_Work instruction_
Take the entries below and print only the lines from the one with "You are a computer-use agent. 999x423 pixels." through the one with "The height and width of the screenshot is (586, 1353).", exactly as they stand, both ends included.

_Record excerpts_
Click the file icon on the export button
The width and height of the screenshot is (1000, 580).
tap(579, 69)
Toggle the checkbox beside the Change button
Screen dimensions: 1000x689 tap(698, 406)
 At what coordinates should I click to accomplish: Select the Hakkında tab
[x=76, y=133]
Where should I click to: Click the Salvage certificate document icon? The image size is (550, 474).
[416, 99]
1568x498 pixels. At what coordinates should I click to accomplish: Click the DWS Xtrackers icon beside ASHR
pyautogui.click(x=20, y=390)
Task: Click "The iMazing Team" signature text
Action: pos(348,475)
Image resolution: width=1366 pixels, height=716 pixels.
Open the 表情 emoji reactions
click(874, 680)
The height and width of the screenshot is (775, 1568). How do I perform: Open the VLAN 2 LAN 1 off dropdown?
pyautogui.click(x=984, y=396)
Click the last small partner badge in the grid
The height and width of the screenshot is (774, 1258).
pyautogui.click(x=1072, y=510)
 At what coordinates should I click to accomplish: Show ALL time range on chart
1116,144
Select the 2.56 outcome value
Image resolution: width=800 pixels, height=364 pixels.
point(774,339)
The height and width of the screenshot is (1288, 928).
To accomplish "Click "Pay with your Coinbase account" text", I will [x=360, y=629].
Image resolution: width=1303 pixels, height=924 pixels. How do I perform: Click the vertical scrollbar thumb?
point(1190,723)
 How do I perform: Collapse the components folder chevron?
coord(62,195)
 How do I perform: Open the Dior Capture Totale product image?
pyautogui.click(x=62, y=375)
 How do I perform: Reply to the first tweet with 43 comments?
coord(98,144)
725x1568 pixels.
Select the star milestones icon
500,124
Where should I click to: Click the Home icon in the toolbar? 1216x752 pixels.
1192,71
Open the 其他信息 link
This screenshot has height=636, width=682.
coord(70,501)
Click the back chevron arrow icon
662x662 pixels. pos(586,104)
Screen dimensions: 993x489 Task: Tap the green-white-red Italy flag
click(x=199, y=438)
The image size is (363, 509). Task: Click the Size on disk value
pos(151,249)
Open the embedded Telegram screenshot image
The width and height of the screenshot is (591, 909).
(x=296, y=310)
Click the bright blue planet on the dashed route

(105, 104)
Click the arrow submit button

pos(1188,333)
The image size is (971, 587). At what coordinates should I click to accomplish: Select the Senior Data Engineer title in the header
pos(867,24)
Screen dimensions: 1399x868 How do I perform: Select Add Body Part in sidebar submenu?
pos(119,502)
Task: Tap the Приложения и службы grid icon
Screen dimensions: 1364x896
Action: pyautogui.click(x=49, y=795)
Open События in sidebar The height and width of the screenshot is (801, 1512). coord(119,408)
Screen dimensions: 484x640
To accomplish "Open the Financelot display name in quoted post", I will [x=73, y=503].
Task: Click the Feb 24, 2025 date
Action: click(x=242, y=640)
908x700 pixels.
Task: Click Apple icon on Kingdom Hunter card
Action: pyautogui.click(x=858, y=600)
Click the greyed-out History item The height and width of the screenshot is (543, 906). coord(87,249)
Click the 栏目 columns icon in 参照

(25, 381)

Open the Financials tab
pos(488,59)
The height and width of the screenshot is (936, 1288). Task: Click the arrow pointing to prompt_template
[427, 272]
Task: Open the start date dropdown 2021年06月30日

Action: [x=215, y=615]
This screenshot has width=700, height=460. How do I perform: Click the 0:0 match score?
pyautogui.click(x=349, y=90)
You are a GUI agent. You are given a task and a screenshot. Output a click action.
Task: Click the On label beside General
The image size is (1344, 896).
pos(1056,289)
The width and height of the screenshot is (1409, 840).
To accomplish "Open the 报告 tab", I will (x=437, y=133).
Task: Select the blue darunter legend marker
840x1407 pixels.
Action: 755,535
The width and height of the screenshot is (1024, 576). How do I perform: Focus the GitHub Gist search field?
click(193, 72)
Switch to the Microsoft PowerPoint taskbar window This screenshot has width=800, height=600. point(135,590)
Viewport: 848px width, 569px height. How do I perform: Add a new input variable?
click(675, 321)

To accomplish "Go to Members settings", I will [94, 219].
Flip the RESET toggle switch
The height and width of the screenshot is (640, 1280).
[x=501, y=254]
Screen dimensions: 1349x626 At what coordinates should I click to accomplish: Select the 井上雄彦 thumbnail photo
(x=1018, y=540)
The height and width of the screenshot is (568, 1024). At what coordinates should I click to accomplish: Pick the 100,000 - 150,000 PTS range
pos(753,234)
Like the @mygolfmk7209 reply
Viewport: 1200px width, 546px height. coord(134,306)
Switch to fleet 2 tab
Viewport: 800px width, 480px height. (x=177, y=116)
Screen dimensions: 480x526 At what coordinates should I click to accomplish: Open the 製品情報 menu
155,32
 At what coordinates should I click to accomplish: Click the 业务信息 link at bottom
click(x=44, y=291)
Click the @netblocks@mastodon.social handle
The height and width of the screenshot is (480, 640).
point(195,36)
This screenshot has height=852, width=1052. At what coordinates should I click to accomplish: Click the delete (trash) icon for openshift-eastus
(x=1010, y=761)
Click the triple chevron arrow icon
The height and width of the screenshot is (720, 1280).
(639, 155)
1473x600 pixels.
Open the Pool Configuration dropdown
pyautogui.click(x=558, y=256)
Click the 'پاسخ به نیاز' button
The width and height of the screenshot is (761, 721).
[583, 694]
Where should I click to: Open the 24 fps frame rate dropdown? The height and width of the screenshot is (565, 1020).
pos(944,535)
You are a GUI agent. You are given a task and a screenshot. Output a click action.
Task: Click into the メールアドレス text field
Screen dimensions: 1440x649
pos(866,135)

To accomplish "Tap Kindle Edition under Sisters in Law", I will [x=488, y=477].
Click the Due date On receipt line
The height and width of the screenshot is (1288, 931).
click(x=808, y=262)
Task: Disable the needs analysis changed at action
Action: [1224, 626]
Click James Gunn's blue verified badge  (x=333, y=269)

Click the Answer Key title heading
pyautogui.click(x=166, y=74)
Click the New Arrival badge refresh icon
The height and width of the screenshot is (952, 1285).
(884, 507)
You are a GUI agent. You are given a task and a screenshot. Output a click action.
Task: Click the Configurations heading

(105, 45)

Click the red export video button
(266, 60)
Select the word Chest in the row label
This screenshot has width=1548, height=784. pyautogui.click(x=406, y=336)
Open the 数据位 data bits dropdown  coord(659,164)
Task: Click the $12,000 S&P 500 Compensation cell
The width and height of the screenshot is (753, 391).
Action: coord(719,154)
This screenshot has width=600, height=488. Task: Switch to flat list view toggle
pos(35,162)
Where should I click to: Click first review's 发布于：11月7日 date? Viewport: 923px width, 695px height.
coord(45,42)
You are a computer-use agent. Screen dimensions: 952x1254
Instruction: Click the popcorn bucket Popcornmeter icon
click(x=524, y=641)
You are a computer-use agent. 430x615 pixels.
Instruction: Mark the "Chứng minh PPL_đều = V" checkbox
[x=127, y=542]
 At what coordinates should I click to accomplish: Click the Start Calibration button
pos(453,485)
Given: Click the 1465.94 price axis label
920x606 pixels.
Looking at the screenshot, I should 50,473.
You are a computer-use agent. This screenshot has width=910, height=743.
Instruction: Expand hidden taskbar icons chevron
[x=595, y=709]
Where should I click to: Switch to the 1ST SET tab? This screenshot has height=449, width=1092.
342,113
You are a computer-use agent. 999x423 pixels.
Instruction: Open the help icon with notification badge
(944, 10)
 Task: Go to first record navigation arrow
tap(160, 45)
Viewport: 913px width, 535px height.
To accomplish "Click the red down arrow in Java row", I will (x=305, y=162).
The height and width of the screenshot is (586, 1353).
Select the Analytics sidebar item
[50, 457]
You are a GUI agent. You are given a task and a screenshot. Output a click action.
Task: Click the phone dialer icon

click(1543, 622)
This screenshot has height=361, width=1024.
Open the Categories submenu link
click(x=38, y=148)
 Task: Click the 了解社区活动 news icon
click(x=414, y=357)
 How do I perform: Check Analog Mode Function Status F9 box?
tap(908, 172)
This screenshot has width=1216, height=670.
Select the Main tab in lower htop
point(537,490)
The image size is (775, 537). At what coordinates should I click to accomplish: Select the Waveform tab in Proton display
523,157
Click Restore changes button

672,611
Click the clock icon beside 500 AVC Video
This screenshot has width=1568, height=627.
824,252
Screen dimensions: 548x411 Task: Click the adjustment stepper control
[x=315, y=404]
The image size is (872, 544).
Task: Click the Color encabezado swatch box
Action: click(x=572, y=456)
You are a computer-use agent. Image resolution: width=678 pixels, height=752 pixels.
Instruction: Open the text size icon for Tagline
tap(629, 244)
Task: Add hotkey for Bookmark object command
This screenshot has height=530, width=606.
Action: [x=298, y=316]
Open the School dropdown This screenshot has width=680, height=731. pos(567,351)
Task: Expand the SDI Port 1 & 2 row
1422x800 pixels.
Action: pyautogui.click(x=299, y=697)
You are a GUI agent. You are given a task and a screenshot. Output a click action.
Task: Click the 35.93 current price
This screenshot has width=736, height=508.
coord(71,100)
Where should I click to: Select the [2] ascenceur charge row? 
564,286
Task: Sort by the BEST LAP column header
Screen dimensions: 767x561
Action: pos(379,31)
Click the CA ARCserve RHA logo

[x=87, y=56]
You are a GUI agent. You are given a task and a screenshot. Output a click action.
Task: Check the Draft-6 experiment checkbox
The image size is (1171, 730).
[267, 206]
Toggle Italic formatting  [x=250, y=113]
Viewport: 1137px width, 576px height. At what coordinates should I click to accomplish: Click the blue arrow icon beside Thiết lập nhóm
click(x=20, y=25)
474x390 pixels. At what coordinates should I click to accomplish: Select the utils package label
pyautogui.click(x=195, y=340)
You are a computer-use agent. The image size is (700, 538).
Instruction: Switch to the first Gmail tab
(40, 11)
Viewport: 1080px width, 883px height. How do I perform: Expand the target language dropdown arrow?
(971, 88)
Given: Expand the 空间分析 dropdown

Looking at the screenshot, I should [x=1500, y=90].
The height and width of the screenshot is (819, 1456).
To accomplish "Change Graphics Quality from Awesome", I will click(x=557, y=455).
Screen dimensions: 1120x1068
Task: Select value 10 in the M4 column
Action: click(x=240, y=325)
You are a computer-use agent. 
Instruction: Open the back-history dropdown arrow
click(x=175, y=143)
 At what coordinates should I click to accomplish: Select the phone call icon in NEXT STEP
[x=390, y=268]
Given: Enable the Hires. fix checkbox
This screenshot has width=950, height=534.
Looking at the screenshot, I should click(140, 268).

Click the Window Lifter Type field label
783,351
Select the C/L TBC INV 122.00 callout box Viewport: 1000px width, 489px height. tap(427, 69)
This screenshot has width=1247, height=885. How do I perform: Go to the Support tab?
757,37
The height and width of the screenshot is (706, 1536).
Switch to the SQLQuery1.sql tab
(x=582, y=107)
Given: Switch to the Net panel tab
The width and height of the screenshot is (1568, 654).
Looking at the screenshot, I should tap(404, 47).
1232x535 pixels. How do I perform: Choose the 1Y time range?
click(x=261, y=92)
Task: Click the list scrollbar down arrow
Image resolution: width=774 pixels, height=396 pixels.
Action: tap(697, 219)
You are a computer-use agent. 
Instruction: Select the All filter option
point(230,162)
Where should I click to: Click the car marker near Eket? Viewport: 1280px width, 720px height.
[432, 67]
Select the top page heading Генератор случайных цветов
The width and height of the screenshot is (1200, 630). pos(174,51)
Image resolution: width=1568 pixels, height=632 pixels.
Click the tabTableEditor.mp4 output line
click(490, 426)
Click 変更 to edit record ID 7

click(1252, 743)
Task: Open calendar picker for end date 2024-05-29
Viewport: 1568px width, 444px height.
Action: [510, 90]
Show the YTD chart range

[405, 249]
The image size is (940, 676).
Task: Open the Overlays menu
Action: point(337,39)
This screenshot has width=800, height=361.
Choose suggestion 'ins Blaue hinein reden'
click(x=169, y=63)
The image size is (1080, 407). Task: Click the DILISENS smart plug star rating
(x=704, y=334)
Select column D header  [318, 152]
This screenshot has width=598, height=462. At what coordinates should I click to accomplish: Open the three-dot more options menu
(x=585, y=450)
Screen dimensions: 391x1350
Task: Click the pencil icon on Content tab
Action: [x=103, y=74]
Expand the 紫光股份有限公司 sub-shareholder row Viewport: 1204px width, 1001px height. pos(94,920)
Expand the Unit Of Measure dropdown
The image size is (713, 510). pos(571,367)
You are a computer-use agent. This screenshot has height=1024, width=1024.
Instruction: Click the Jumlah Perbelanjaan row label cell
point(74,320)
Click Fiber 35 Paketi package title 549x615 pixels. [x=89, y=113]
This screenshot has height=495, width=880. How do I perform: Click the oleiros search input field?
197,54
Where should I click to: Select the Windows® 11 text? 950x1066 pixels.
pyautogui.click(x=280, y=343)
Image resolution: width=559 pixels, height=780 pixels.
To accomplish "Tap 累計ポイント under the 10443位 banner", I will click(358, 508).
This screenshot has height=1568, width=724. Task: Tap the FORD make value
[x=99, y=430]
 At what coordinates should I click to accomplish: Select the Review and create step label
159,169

_Solution to this problem_
You are a computer-use agent. 999x423 pixels.
Instruction: Open the help icon with notification badge
(944, 10)
 Task: Go to first record navigation arrow
tap(160, 45)
Viewport: 913px width, 535px height.
To accomplish "Click the red down arrow in Java row", I will (x=305, y=162).
The height and width of the screenshot is (586, 1353).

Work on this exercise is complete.